Before getting to how Groe pulled the edit off, though, it's time for you to see it (and then stare at it, which is an inevitable response):

"This jersey swap took me around 6 hours to complete," he said after his post blew up. "This isn’t how long they usually take, but when I choose up-close images of players, I like to spend extra time on the little details such as reflections and stitching."

The only person with a higher approval rating among Redskins supporters than Groe is Ron Rivera. Users called him "brilliant" and dubbed him "elite." 

According to Groe, many people take on this kind of project by cutting out a jersey from a current player and then pasting that on the new one. That's the easier method.

He, on the other hand, prefers to "work on changing the colors and working with what already is there." That approach is much more involving, but it also produces masterpieces like the Young picture and this Cam Newton photo:

Together, those two creations have helped Groe double his social media following. 

"I think the combination of people loving jersey swaps as well as everyone being huddled up indoors on our phones were the perfect conditions for my sudden growth," he said.

The most difficult part of the project, Groe explained, was modifying the pass rusher's gloves.
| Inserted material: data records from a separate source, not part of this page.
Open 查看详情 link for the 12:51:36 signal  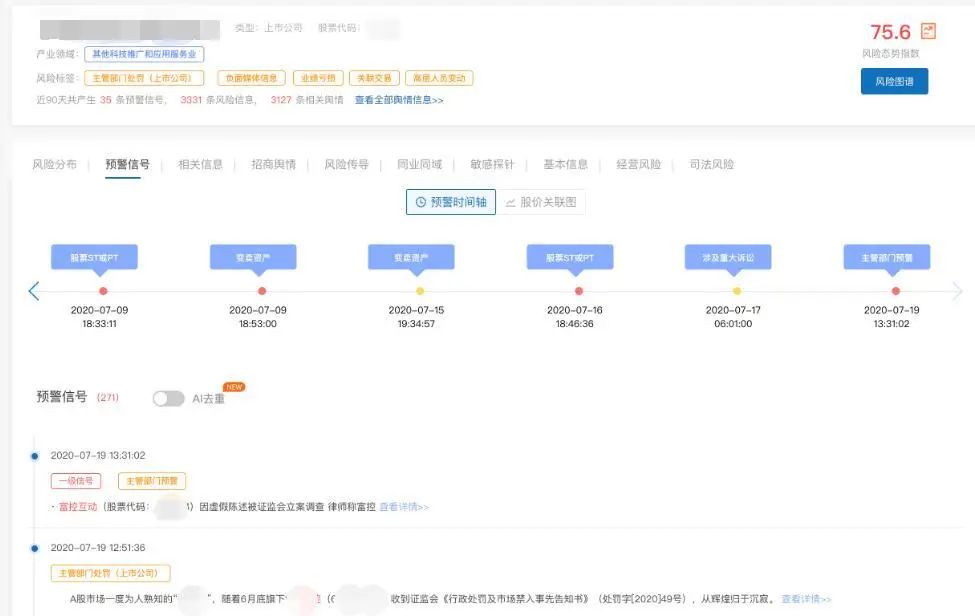click(x=805, y=599)
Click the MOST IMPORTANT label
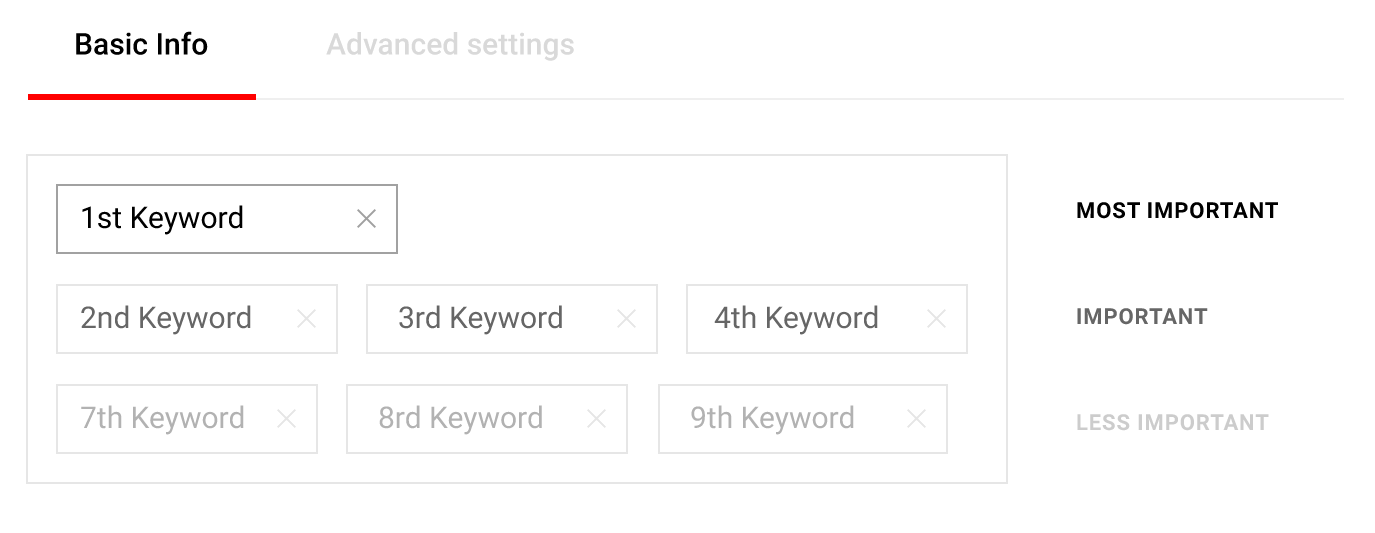The height and width of the screenshot is (533, 1375). coord(1177,211)

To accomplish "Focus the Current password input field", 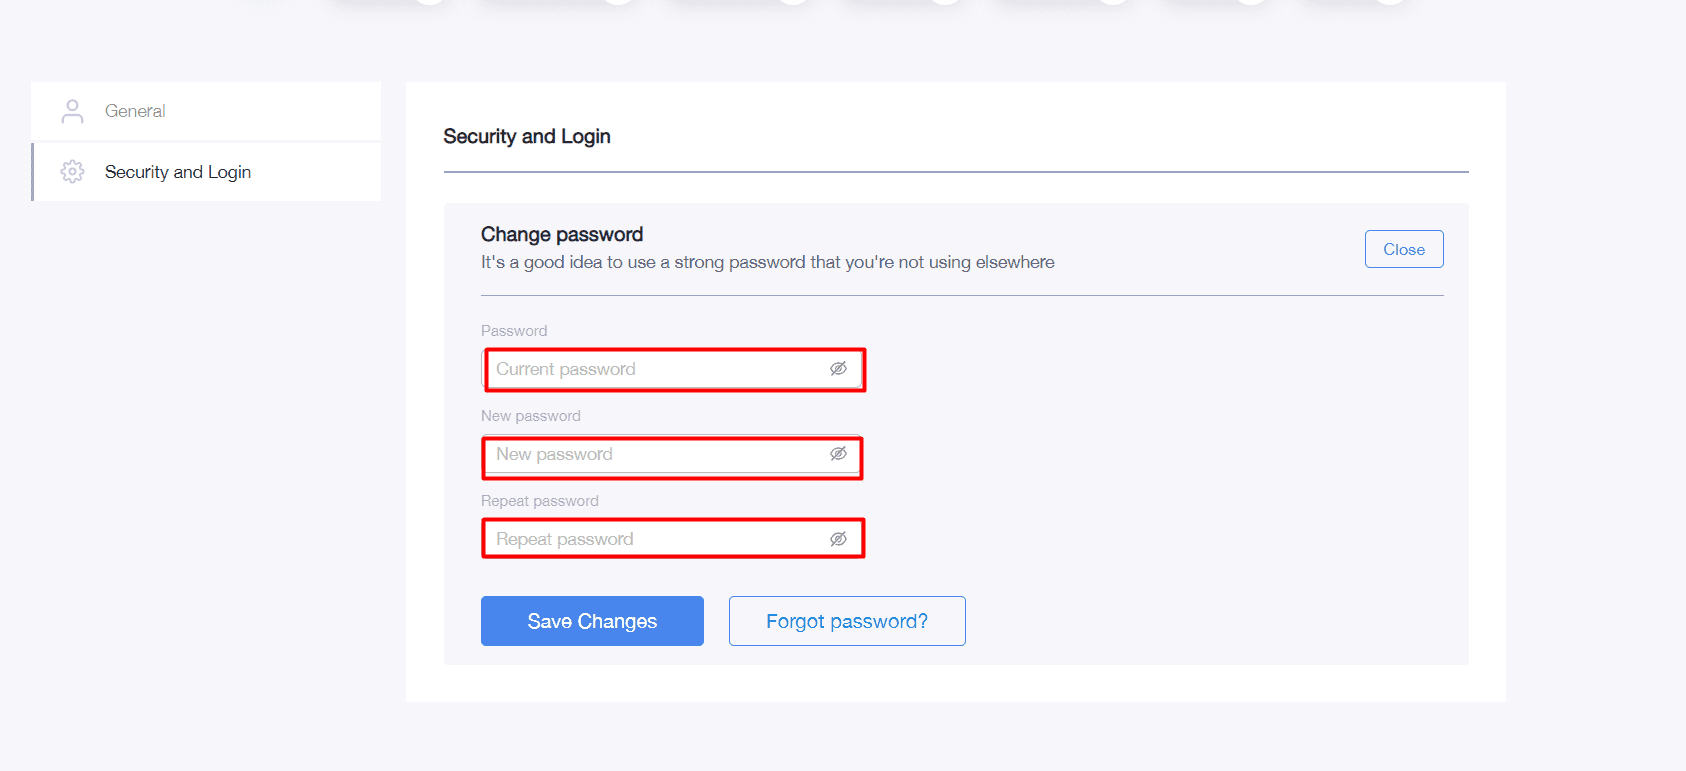I will click(x=672, y=369).
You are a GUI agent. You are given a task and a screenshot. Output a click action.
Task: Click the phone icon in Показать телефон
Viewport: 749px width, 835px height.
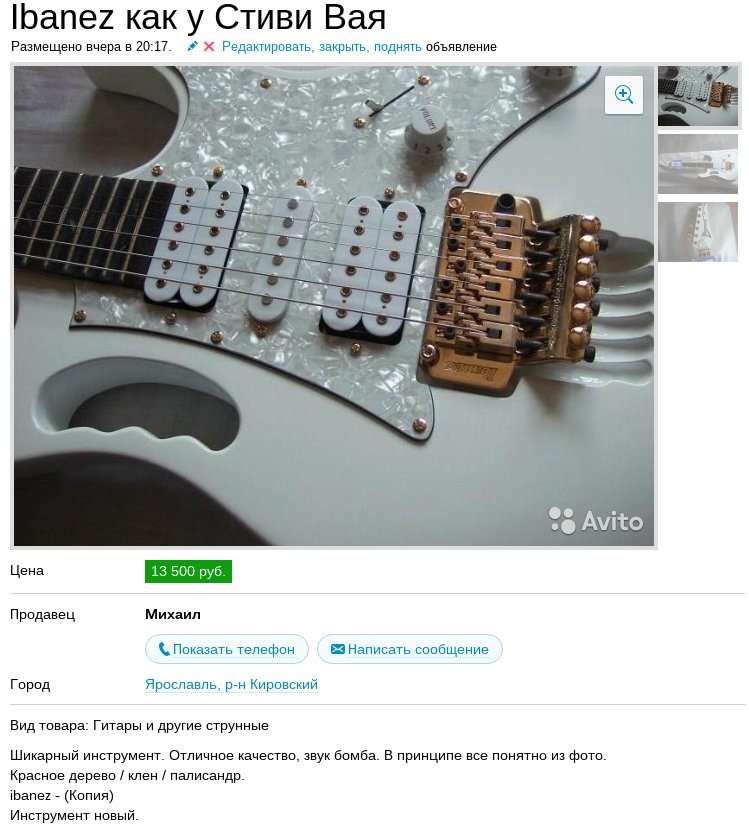tap(164, 649)
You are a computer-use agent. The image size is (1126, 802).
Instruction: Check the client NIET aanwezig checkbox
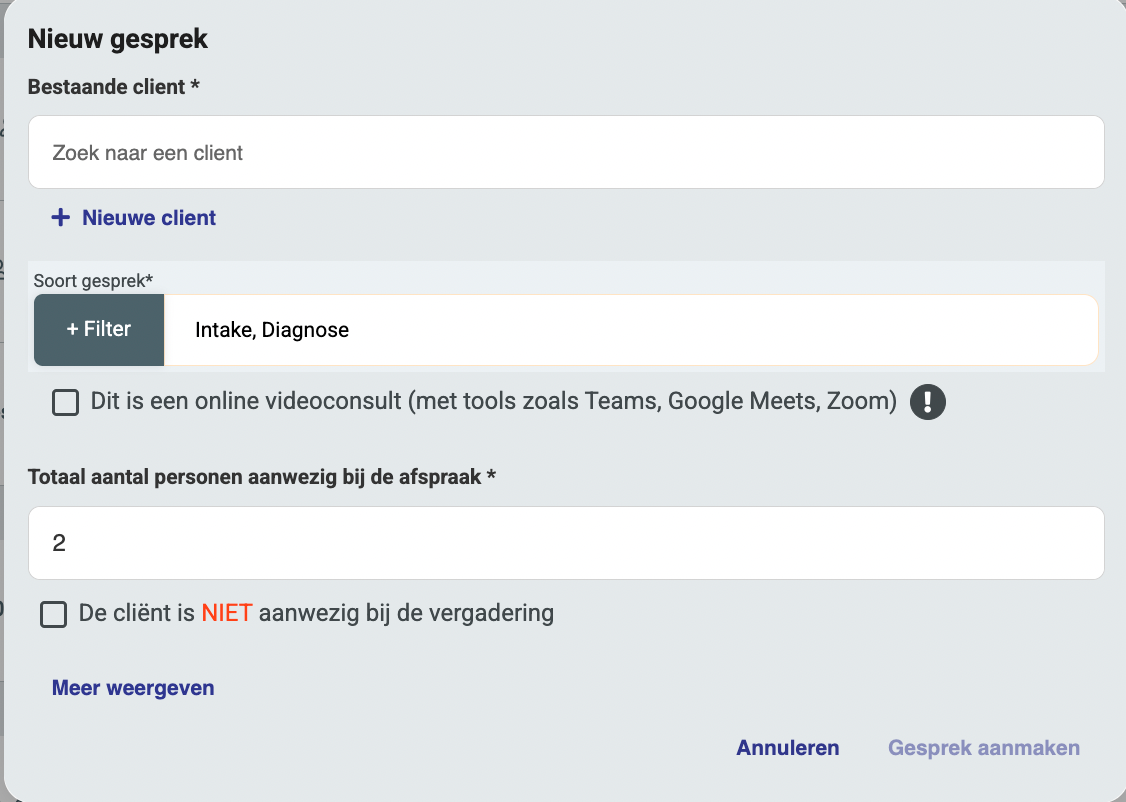coord(54,614)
Turning them into Redskins gear "may be the hardest thing" he's ever done in four years of working with Photoshop. 

"Tedious," he said. "But definitely worth it."

The not-even-college-student got into graphic design after being hooked by the way the Madden displayed art for players and hopes to continue the passion well beyond school. No matter what his future holds, though, he's already achieved one miraculous thing in his career. 

He made a Redskins player look good in number 92.